◆ Problem to work on ◆
Repeat exactly the line that contains "This screenshot has" and every line after it, down to the last line of the entries below. Do not include pictures.

◆ Dataset content ◆

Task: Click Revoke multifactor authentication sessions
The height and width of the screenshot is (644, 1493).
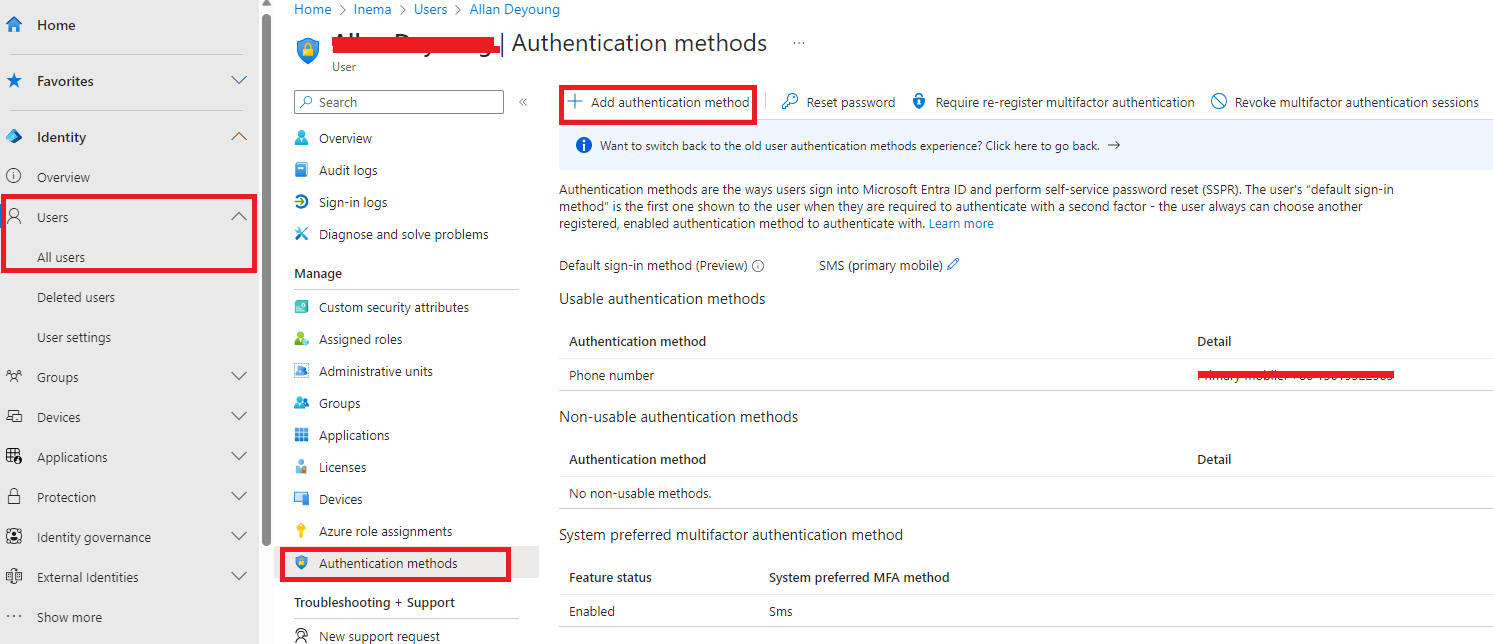Action: pyautogui.click(x=1345, y=101)
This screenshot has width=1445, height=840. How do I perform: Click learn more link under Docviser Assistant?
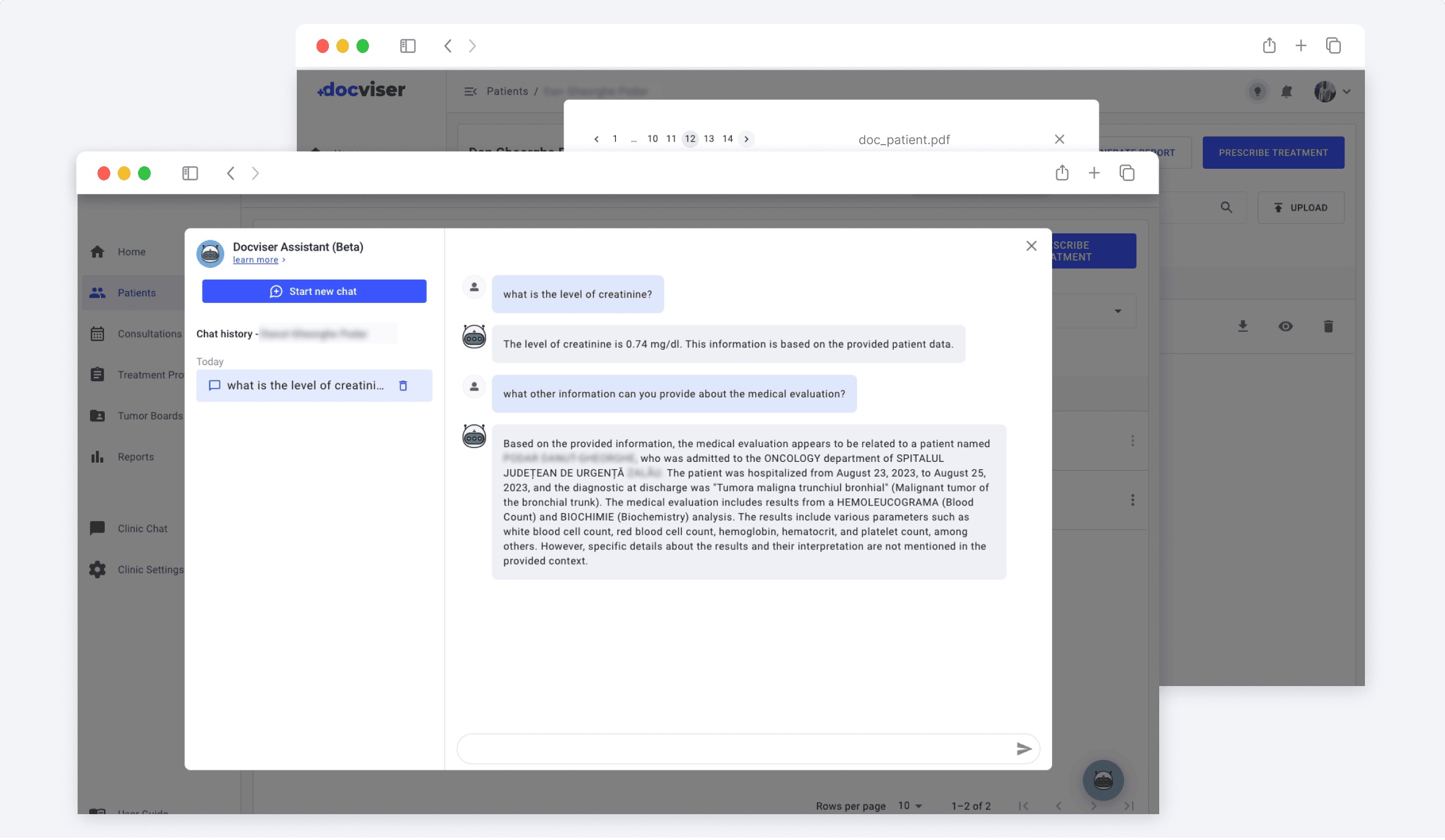coord(256,260)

◆ Answer space ◆
This screenshot has width=1445, height=840. How do I perform: Click learn more link under Docviser Assistant?
coord(256,260)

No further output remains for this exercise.